Introduction
Wearables have the potential to provide accurate estimates of tissue loads at common running injury locations. Here we investigate the accuracy by which commercially available instrumented insoles (ARION) can predict musculoskeletal loading at common running injury locations.
Methods
19 runners (10 males) ran at five different speeds, four slopes, with different step frequencies, and forward trunk lean on an instrumented treadmill, while wearing instrumented insoles. The insole data was used as input to an artificial neural network that was trained to predict the Achilles tendon strain, and tibia and patellofemoral stress impulses and weighted impulses (damage proxy) determined with musculoskeletal modelling.
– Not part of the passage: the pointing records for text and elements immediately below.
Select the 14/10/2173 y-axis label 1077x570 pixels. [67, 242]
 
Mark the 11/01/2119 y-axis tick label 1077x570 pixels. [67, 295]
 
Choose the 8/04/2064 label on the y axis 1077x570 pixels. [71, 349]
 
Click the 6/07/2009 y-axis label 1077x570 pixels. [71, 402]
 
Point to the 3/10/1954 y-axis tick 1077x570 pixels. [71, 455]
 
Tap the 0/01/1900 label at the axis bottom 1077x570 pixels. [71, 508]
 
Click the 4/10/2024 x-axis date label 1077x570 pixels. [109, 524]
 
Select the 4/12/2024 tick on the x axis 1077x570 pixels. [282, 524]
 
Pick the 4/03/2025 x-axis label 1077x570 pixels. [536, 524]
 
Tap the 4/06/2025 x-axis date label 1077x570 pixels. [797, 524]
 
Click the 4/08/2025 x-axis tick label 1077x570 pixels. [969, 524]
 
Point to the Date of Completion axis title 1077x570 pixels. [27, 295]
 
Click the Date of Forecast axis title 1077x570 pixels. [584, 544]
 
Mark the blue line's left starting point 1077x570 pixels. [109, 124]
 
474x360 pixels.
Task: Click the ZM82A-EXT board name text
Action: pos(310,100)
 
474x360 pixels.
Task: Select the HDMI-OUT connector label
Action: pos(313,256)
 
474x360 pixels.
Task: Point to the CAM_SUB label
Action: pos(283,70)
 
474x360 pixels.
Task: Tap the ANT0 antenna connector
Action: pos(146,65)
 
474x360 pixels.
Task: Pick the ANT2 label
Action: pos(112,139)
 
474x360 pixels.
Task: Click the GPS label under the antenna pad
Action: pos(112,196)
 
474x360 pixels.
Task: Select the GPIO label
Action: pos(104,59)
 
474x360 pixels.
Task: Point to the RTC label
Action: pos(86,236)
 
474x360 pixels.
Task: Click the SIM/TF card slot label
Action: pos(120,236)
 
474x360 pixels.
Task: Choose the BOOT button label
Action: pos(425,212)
Accuracy was investigated using leave-one-out cross-validation and correlations. The effect of different input metrics was also assessed.
Results
The neural network predicted tissue loading with overall relative percentage errors of 1.95 ± 8.40, -7.37 ± 6.41, and -12.8 ± 9.44% for the patellofemoral joint, tibia and Achilles tendon impulse, respectively. The accuracy significantly changed with altered running speed, slope, or step frequency. Mean (95% confidence interval) within-individual correlations between modelled and predicted impulses across conditions were generally nearly perfect, being 0.92 (0.89 to 0.94); 0.95 (0.93 to 0.96); and 0.95 (0.94 to 0.96) for the patellofemoral, tibial, and Achilles tendon stress/strain impulses, respectively.
Conclusions
This study shows that commercially available instrumented insoles can predict loading at common running injury locations with variable absolute, but (very) high relative accuracy. The absolute error was lower than methods that measure step-count only, or assume a constant load per speed or slope. This developed model may allow for quantification of in-field tissue loading and real-time tissue loading-based feedback to reduce injury risk.